(Directions for this task)
Answer these from the household excerpt below:
1. Who did the shopping and cooking in place of Marie?
2. What was installed instead of the huge boiler?
3. Whose room had the larger room been before?

(Excerpt provided)

There was Marie, the cook-housekeeper, with her starched apron and reddened hands, and a “daily,” whose name I forget, who came in to help her. Besides these four women, there was Don, the chauffeur, and the gardener, Swain, who between them handled the heavy work of the house.

Very little of this survived the war. Yay and Marion Jackson disappeared—we were all “grown up” now. The gardener and the chauffeur had gone, and my mother (now fifty) decided to drive her own car. Marie was due to come back, but never did; and in her stead Auntie Birdie did the shopping and cooking.1

Physically, too, the house had changed. Coal had become scarce, like everything else in the war, and the huge boiler had been shut down. There was a small oil burner, of very limited capacity, in its stead, and many of the extra rooms in the house had been closed off.

Now that I was “grown up,” I was given a larger room—it had been Marcus’s room, but he and David were now both at university. Here I had a gas fire and an old desk and bookshelves of my own, and for the first time in my life I felt I had a place, a space. I would spend hours in my room, reading, dreaming about numbers and chemistry and metals.

(Data extract)
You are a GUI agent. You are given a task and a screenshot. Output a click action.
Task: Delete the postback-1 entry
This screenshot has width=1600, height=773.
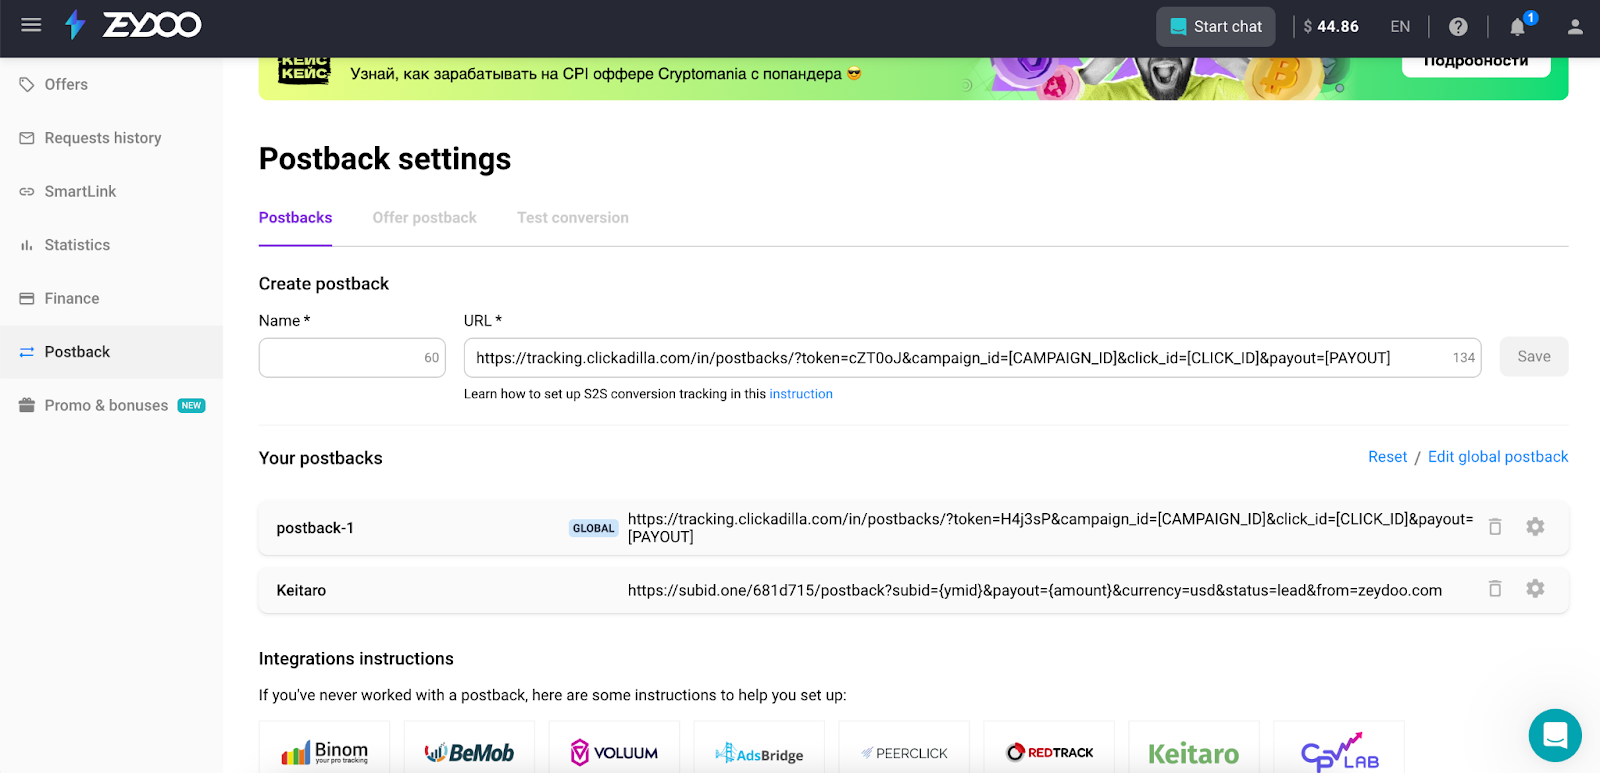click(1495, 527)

(Response)
1. Auntie Birdie
2. A small oil burner of very limited capacity
3. Marcus's